> **Schriftliche Aufgabe A**
Erkläre anhand des Textes über Stanislaw Tillich, warum die CDU im Wahlkampf vor allem auf seine ostdeutsche Herkunft setzt.
> **Schriftliche Aufgabe B**
Beantworte mithilfe des Textes über Stanislaw Tillich, wann er das Amt des sächsischen Ministerpräsidenten übernommen hatte.
> **Schriftliche Aufgabe C**
Schreibe den Text über Stanislaw Tillich nach seinem letzten Satz weiter.

Leipzig. Eine Bewährungsprobe für den Ministerpräsidenten: Stanislaw Tillich kämpft in Sachsen erstmals als Spitzenkandidat für die CDU. Der 50-Jährige hatte die Macht erst im Mai 2008 übernommen - und warnt: "Die CDU habe ,keine Abo auf die Macht'."
Stanislaw Tillich ist ein Mann der Harmonie. Und so sieht man ihn auf den Wahlplakaten mal freundlich lächelnd, mal interessiert zuhörend. Der sächsische Ministerpräsident ist das Zugpferd der CDU zur Landtagswahl in anderthalb Wochen und soll seiner Partei die Regierungsmehrheit sichern. Für den 50-Jährigen, der das Ministerpräsidentenamt erst im Mai 2008 übernommen hatte, ist die Wahl zugleich die erste große Bewährungsprobe.
Die CDU hat den Wahlkampf voll und ganz auf Tillich zugeschnitten und setzt dabei vor allem auf dessen ostdeutsche Herkunft. Denn anders als seine Amtsvorgänger und Parteikollegen Kurt Biedenkopf und Georg Milbradt ist Tillich kein Westimport. Und noch eines unterscheidet Tillich von seinen Vorgängern in der Staatskanzlei. Der charmante Sorbe sucht nicht unbedingt den großen Auftritt und erledigt seine Amtsgeschäfte weitgehend geräuschlos.

[Gespeicherte Dateneinträge]

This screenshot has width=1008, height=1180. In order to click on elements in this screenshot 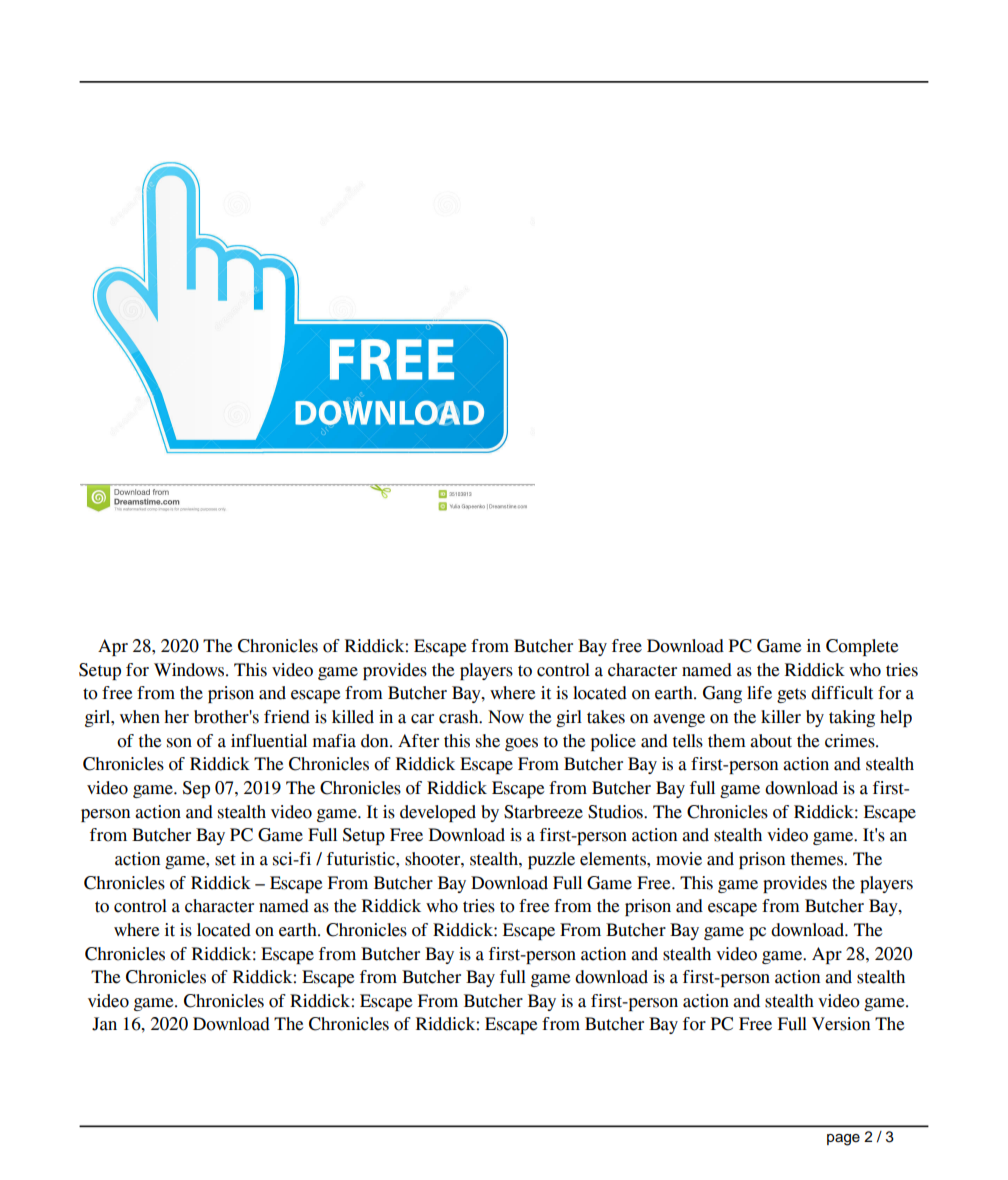, I will do `click(614, 859)`.
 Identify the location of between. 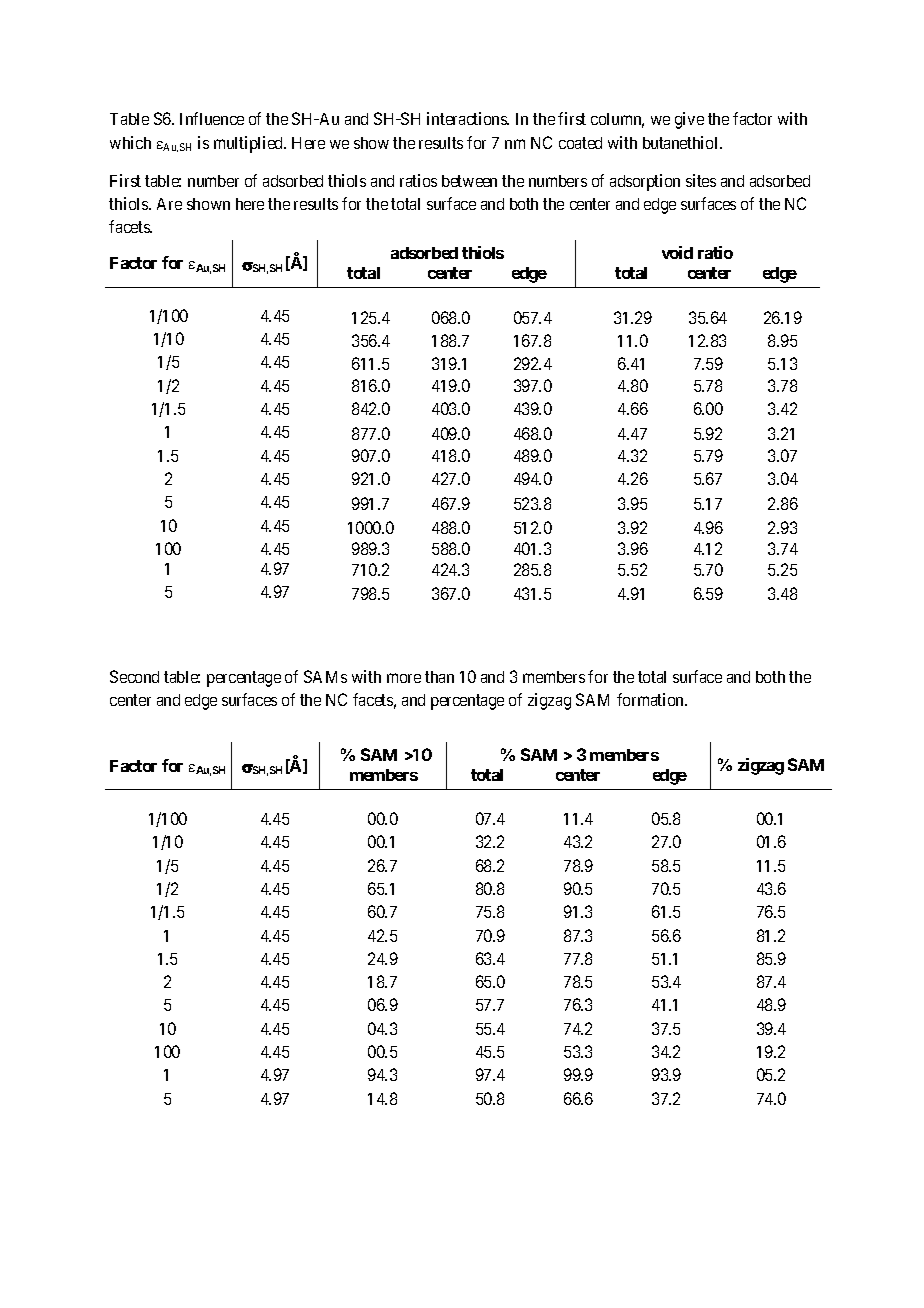
(469, 181).
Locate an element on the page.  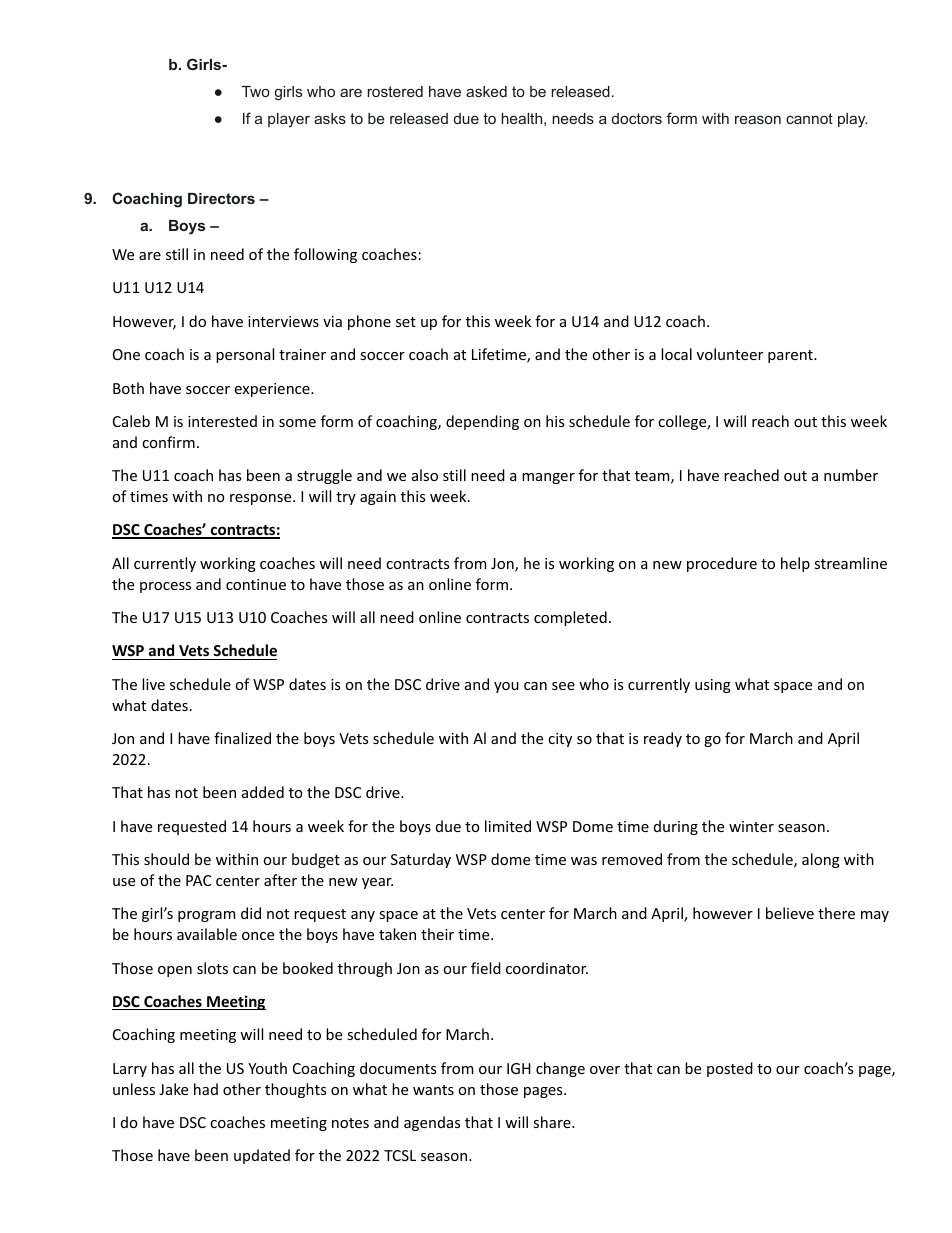
continue is located at coordinates (256, 584).
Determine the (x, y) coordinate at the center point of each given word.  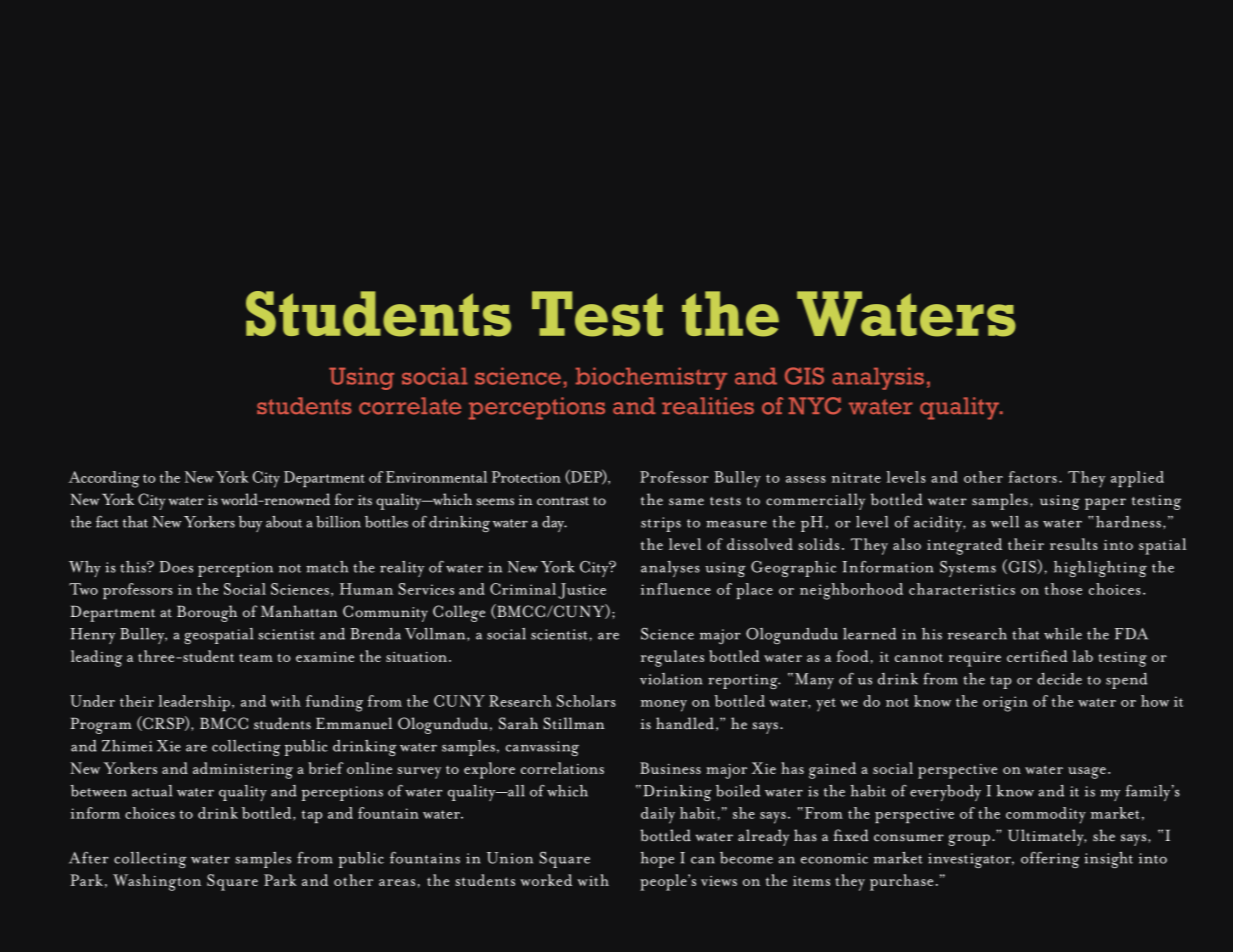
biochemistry (651, 378)
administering (243, 770)
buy (250, 524)
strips (661, 524)
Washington (157, 882)
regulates (672, 658)
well (1005, 522)
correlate (410, 406)
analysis (878, 378)
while (1063, 634)
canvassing (542, 748)
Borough (207, 613)
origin (1005, 704)
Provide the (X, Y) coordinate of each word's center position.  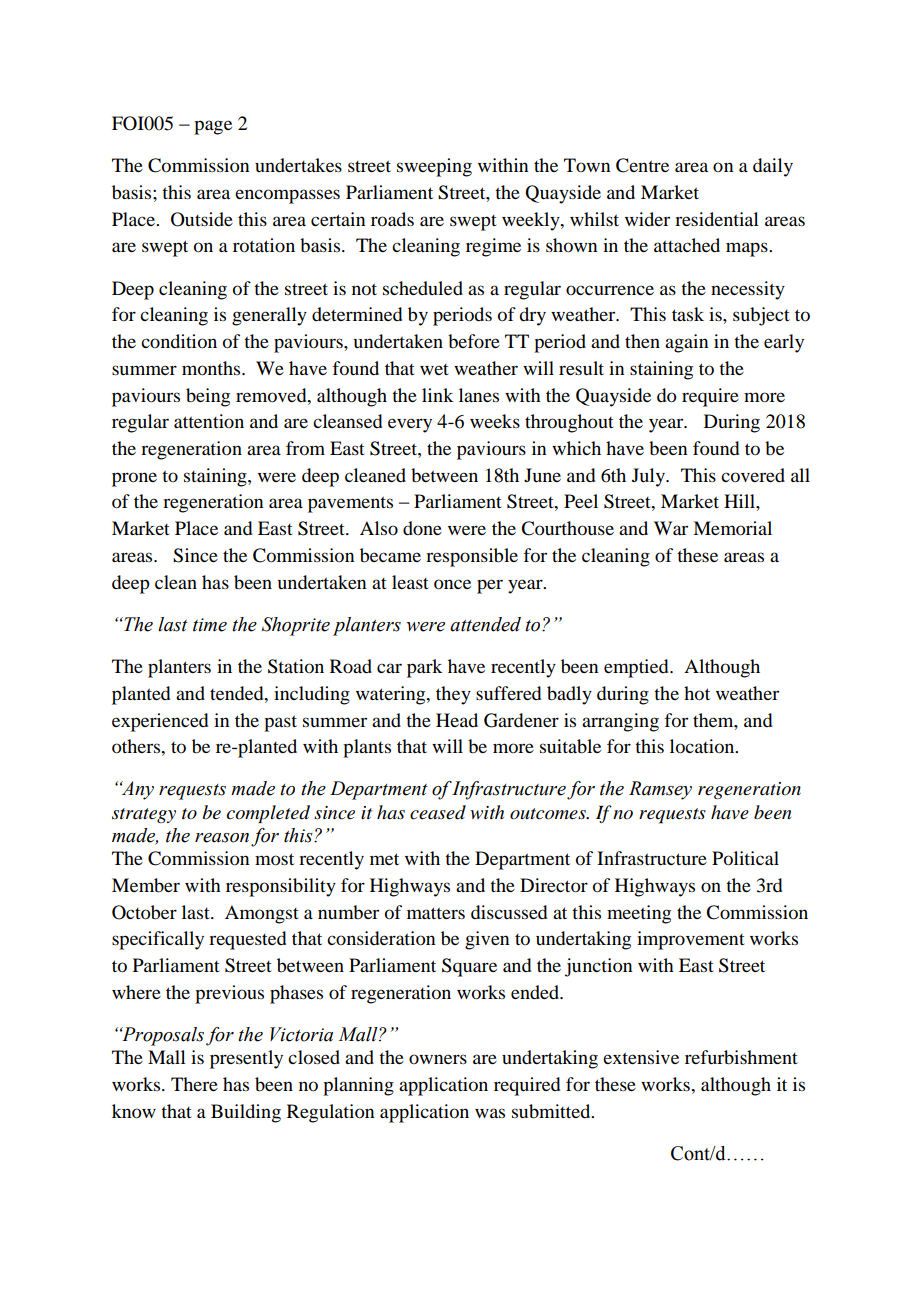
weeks (495, 421)
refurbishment (741, 1057)
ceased (438, 812)
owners (438, 1059)
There (194, 1084)
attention (209, 421)
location (703, 746)
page (213, 127)
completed (268, 814)
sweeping (434, 167)
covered (753, 475)
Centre (642, 165)
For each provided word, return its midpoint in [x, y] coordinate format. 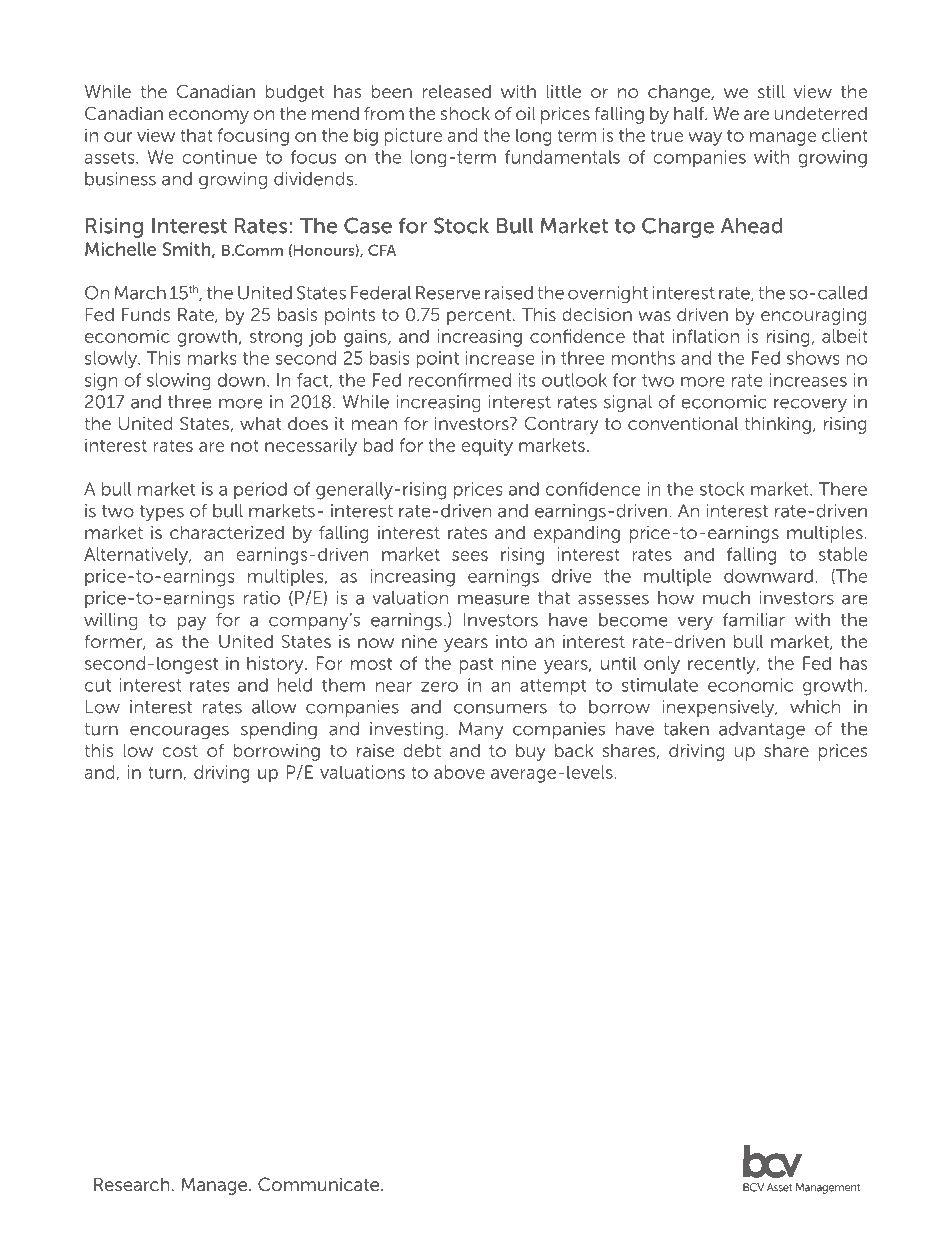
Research [131, 1184]
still [771, 91]
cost [180, 751]
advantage [762, 730]
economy [208, 117]
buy [531, 752]
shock [465, 113]
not [245, 445]
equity [487, 447]
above [459, 772]
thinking [777, 425]
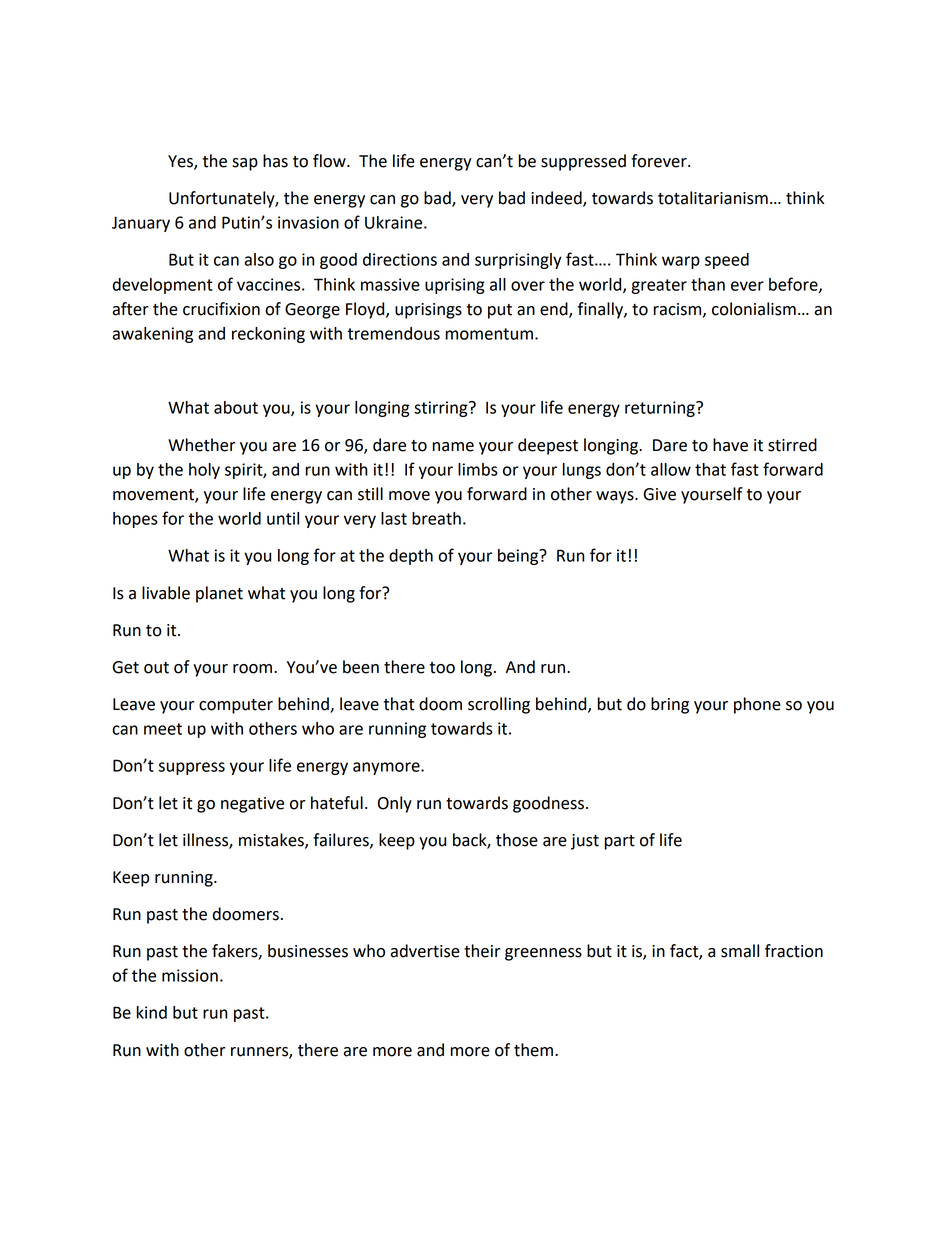 Image resolution: width=952 pixels, height=1233 pixels. I want to click on totalitarianism, so click(713, 198).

> **Richtige Antwort A**
Die CDU setzt auf Tillichs ostdeutsche Herkunft, weil er anders als seine Amtsvorgänger und Parteikollegen Kurt Biedenkopf und Georg Milbradt kein Westimport ist.

> **Richtige Antwort B**
Im Mai 2008.

> **Richtige Antwort C**
Wegen DDR-Vergangenheit im Rampenlicht
In den vergangenen Monaten stand Tillich dennoch ungewollt wegen seiner DDR-Vergangenheit im Rampenlicht. Gerade ein halbes Jahr im Amt, geriet der CDU-Politiker Ende 2008 wegen seiner Funktion als stellvertretender Vorsitzender des Rates des Kreises Kamenz in die Kritik, wo er im Wendejahr als Mitglied der DDR-Blockpartei zuständig für Handel und Versorgung war. Strittig war, ob er bei seinem Eintritt in die sächsische Landesregierung einen Fragebogen zu seiner DDR-Vergangenheit und zu dienstlichen Kontakten mit der Stasi korrekt ausgefüllt hat. Er habe sich nichts vorzuwerfen, meinte Tillich, räumte aber ein, dass seine damalige Funktion in der DDR-Verwaltung kein Ruhmesblatt gewesen sei.
Inzwischen hat sich die Debatte beruhigt, aber ein Makel wird wohl haften bleiben an seiner politischen Karriere, die Tillich in den vergangenen Jahren in rasantem Tempo immer höher trieb. Erst wurde er 1990 Mitglied der ersten frei gewählten DDR-Volkskammer, wechselte dann ins EU-Parlament nach Brüssel, bevor es zurück nach Sachsen ging. Seit 1999 gehört der Diplomingenieur für Getriebetechnik der sächsischen Regierung an, zunächst unter Biedenkopf als Minister für Europaangelegenheiten.
"Kein Abo auf die Macht"
Unter dessen Nachfolger Milbradt wechselte Tillich 2002 an die Spitze der Staatskanzlei, nach der Wahl 2004 wurde er Umweltminister und kümmerte sich vor allem um den Ausbau des Hochwasserschutzes nach der Elbeflut von 2002. Im September 2007 dann sprang Tillich für Finanzminister Horst Metz (CDU) ein, der wegen der Affäre um die Sachsen LB zurückgetreten war. Nur acht Monate später wechselte Tillich erneut den Job, nachdem auch Milbradt die Sachsen LB zum Verhängnis wurde. Mit Tillich kehrte in der Landespolitik wieder Ruhe ein. Die CDU habe «keine Abo auf die Macht», warnte der 50-Jährige, dem Höhenflüge fremd sind.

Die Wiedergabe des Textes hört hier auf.